<<熊本 「こむらさき 本店」 熊本 「松葉軒」>>




「こむらさき 本店」を出た我々は、次の店へと向かいつつ賑わう夜の熊本市街を散策することにした。
熊本と言えば月並みではあるが、ご当地ゆるキャラの「くまもん」で有名だ。
旅の目的はラーメン史探訪記とはいえ、様々な人間関係のしがらみにより土産の用意は欠かせない。
県民百貨店などを巡りつつ、くまもんグッズを買い漁るのだった。


ちょっと怖い くまもんグッズを漁る 有名らしいカッパ像



さて、熊本豚骨ラーメン発祥の起源としては、
玉名「三九」から直接伝播する「こむらさき」等とは少し別のルートが存在する。


玉名「三九」の繁盛によって玉名で興った豚骨ラーメンブームは、その玉名の地で様々な名店を排出した。
昭和29年に「東洋軒」として創業した豚骨ラーメン店もその一つで、玉名の老舗に数えられる。
玉名「東洋軒」は昭和32年に熊本へと移転し、店名を「こだいこ」と変え熊本へ豚骨ラーメン文化をもたらした。
熊本「こむらさき 本店」の出店には遅れるが、熊本ラーメン発祥の礎を築いた伝説的な存在であることに変わりは無い。
玉名発祥のラーメン店が熊本へ出店したという点で、玉名から熊本への伝播を伝える象徴的な出来事である。



赤ランプが特徴的 先客ゼロ



創業59年となる「こだいこ」は熊本市街を貫く銀杏北通りの市役所近くに店を構える。
雑然とした繁華街の中にある小ぢんまりとした店舗だ。
2010年に移転してこの場所で営業をしているとのことで、老舗らしい古さはさして感じない。
店内は木の温かみを感じる作りで、席次はカウンターやテーブルの交差する独特の配置、階段を上がった二階席もあるようだ。
有名人なども多く訪れるとされ、店内の壁面には所狭しとサインの描かれた色紙が並ぶ。
店内には30代前後と見られる男性の店員1人。アイドルタイムなこともあり他に客も居ない。


電話番号入り丼 腹具合は余裕



「こだいこ」のラーメンは、創業当初より変わらぬ、鉄鍋で豚の頭を3日間煮込んだスープを使用する。
様々なメニューが並ぶ中、我々はこだいこラーメン(650円)をオーダー。
出てきた一杯は、黄色味のかかった白濁スープが特徴的で、具にはチャーシュー二枚と、青ネギ、キクラゲが乗る。

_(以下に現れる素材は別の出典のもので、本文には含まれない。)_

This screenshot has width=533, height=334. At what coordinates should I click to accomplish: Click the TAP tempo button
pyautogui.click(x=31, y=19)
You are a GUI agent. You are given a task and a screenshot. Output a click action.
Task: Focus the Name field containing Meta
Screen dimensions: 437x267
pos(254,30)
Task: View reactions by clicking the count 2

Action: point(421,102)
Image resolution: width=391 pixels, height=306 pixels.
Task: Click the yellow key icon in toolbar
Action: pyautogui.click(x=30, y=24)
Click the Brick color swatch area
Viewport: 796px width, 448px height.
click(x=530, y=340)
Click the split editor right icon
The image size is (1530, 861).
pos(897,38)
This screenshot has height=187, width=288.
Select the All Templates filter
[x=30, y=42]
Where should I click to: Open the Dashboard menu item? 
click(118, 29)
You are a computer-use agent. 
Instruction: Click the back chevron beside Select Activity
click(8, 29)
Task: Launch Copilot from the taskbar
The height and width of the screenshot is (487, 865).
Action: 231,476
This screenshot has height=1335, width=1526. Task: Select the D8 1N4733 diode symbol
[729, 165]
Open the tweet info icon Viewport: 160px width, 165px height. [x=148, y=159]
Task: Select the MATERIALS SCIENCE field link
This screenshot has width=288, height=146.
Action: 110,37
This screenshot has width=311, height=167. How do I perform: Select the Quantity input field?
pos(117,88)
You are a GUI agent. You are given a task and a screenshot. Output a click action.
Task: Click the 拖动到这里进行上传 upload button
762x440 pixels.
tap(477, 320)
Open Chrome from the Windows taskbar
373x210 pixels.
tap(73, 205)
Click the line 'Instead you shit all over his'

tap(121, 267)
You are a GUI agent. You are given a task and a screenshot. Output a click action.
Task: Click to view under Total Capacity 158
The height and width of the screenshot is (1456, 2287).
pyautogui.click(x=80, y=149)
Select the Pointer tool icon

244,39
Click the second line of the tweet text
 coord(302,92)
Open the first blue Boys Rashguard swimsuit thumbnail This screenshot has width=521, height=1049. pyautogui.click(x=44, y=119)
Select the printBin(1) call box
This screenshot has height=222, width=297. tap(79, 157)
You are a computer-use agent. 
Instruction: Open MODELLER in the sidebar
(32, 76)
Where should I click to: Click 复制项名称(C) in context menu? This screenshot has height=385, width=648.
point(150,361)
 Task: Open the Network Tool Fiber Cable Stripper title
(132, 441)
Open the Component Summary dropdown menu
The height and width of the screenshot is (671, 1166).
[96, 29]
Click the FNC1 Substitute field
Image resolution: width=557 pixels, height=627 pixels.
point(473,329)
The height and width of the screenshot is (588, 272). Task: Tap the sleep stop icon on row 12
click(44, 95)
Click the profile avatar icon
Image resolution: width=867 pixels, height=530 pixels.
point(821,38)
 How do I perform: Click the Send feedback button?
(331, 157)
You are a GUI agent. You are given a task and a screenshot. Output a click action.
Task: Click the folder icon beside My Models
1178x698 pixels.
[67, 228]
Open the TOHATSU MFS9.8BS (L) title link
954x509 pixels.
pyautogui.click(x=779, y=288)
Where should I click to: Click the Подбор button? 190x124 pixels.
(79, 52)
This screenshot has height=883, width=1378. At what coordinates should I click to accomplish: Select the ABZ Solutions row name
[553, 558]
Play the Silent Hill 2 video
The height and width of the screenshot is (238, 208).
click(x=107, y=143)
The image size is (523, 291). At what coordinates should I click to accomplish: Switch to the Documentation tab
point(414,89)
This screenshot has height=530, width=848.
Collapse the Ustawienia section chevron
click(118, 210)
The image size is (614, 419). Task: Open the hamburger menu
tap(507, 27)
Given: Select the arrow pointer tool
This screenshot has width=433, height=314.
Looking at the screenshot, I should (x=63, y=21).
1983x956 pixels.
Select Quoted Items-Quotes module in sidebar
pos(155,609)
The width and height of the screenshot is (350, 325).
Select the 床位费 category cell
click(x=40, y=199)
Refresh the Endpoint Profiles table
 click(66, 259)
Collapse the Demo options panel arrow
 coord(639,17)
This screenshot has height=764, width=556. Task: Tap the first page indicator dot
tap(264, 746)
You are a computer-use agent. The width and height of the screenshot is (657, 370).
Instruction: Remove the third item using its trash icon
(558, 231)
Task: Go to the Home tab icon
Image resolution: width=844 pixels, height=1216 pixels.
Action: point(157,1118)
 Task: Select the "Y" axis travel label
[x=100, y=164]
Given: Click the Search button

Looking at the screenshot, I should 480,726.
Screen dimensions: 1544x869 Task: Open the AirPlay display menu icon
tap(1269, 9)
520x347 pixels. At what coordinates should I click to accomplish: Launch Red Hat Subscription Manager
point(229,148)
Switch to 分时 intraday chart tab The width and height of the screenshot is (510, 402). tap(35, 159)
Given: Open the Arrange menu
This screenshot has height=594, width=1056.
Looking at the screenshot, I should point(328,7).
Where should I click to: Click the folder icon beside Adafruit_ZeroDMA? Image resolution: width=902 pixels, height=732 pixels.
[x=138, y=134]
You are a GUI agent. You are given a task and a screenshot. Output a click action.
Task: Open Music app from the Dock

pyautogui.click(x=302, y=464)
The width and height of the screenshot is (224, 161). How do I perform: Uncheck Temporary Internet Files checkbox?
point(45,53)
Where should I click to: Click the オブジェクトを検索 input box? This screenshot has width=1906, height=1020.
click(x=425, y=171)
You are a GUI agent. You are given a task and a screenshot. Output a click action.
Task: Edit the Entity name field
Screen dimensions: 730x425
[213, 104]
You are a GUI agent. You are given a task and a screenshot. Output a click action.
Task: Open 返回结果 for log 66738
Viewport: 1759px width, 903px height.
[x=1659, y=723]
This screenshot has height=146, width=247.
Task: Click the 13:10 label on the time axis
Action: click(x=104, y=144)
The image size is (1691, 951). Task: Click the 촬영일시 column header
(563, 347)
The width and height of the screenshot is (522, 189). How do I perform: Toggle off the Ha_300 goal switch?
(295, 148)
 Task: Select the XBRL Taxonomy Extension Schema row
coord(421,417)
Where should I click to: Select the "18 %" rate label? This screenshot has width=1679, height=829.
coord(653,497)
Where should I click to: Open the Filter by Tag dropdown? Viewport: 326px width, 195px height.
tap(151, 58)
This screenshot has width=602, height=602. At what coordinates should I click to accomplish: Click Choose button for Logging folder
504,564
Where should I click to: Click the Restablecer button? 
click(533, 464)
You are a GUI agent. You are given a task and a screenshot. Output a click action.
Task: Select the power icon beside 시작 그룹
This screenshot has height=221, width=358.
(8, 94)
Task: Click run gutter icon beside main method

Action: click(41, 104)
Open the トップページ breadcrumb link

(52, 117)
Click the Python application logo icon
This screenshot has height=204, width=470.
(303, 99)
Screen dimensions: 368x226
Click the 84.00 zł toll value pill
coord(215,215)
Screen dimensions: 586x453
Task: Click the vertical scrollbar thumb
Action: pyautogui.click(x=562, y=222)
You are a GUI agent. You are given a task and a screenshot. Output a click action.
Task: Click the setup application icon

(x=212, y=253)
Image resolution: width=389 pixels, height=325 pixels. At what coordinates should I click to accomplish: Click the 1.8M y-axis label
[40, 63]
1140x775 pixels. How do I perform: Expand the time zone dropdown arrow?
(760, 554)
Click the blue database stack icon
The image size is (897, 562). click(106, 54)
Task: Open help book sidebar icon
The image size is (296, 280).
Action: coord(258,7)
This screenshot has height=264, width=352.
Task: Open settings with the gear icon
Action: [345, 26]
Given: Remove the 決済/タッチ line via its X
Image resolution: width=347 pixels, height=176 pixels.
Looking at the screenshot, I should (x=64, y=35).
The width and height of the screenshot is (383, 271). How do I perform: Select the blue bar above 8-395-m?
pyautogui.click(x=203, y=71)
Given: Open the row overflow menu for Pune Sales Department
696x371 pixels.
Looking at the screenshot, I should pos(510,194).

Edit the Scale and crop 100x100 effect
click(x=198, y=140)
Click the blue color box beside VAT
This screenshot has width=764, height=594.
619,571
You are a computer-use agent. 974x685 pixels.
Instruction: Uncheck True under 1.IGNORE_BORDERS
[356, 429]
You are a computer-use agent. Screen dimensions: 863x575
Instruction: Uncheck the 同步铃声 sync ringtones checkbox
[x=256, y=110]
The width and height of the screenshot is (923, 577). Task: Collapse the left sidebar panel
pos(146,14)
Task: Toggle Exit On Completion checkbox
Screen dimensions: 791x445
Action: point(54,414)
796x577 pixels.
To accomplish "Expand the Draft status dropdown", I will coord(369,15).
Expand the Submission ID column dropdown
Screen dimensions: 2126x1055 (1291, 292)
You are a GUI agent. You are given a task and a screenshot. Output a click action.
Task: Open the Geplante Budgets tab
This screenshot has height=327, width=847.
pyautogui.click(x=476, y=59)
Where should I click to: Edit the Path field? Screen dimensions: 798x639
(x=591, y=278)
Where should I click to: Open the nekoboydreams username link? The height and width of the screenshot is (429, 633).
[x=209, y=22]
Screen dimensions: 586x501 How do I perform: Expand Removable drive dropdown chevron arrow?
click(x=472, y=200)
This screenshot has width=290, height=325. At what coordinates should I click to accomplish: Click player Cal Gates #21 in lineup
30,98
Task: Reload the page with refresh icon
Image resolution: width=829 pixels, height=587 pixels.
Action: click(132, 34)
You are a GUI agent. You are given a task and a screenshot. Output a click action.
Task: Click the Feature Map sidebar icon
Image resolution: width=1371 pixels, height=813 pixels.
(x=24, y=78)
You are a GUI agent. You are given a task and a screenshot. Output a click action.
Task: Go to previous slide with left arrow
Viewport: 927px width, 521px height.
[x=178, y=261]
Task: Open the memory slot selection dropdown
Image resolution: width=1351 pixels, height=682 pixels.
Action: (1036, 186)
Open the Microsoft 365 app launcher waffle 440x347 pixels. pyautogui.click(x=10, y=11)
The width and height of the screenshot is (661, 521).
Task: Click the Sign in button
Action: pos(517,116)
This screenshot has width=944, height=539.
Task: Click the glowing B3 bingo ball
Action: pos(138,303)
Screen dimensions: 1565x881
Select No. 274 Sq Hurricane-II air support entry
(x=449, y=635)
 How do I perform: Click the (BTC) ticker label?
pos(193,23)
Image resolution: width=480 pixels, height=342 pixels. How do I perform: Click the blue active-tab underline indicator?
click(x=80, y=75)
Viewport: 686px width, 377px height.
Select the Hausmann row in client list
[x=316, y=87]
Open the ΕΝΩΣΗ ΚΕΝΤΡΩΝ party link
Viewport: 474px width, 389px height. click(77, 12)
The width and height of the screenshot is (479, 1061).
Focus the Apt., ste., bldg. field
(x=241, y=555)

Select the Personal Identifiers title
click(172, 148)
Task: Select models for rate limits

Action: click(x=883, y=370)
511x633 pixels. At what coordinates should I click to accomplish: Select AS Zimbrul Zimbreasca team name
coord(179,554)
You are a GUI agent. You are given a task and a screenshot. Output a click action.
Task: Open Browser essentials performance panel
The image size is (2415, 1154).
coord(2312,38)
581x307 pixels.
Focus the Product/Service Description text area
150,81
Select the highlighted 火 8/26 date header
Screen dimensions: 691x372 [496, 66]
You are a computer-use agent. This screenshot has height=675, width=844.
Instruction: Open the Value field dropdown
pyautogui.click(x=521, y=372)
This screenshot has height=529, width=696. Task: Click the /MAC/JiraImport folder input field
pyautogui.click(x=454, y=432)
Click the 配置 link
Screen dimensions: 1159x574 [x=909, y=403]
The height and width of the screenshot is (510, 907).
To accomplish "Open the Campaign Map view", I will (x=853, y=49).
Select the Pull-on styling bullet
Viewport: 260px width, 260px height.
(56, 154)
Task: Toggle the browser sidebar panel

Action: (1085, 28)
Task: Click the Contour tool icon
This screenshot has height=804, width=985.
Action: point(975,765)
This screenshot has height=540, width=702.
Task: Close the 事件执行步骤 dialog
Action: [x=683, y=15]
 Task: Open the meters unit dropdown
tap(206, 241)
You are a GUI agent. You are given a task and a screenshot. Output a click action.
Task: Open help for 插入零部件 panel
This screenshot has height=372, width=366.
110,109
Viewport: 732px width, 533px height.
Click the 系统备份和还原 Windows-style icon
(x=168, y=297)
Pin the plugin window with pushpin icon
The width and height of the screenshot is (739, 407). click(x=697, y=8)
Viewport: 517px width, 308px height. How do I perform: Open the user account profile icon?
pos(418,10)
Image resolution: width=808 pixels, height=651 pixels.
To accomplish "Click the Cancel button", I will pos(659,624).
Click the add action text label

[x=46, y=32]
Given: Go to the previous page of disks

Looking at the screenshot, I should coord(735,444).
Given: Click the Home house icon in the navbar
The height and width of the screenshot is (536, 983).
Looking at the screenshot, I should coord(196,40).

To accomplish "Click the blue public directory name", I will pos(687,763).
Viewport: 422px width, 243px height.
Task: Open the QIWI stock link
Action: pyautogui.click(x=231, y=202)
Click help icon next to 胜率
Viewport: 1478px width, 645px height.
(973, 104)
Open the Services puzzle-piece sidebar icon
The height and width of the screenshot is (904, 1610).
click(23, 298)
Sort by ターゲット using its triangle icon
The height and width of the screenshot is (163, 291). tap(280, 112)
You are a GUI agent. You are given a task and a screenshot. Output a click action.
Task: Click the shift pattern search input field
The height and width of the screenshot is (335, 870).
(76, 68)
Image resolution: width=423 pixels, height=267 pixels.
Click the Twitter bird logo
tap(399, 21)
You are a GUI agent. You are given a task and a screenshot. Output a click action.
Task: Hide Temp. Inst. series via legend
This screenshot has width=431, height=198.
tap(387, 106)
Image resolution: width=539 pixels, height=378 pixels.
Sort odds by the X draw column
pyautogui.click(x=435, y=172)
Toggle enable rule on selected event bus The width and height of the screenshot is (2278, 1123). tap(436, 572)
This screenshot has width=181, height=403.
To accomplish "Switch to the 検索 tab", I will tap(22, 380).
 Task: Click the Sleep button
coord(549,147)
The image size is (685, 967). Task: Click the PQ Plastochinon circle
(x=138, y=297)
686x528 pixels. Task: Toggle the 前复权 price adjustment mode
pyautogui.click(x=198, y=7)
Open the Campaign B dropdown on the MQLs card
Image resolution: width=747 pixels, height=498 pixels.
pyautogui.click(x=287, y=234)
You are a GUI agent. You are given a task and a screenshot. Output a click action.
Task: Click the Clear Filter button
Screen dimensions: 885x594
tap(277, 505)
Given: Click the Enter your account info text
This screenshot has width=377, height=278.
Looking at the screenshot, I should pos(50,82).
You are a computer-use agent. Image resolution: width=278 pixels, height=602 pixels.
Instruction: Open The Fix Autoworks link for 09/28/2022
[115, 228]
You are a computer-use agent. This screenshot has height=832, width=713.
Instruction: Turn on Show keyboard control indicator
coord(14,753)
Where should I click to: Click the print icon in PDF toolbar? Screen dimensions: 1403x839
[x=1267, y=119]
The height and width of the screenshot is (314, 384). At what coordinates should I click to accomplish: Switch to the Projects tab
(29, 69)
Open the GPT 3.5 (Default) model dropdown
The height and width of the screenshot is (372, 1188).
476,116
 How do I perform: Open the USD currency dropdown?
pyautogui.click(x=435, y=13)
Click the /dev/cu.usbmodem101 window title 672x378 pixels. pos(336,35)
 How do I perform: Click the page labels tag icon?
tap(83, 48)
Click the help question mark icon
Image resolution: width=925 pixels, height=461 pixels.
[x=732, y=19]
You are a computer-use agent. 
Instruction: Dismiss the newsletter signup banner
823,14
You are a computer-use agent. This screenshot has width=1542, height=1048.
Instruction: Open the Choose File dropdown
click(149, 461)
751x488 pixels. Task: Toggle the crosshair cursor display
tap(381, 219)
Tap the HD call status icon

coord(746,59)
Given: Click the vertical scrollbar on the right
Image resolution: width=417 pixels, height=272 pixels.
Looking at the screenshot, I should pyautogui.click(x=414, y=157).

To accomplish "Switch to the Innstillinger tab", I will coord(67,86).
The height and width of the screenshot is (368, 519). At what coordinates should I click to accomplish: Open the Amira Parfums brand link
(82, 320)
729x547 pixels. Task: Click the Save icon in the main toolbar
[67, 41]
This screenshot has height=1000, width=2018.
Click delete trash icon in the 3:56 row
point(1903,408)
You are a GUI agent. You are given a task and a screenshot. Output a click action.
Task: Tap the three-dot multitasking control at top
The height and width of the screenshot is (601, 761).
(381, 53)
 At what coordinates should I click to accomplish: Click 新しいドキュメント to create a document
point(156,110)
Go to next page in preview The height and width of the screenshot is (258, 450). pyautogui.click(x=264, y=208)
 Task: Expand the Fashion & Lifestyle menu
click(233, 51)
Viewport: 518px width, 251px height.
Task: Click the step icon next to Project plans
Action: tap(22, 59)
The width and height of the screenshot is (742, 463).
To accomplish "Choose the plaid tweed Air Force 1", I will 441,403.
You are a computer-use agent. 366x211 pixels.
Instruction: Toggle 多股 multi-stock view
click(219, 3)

こちらの豚骨100%のスープの味は、熊本ラーメンらしくアッサリとした獣臭の少ないもの。
浮いた油脂分は多いものの癖はなく飲みやすい。
自家製麺という中太ストレート麺でスープとの絡みはイマイチだが、すんなりと胃に落ちていく。
ニンニクチップは卓上の「焼きニンニク」を好みで入れる。焙煎香が強いため入れすぎは禁物だ。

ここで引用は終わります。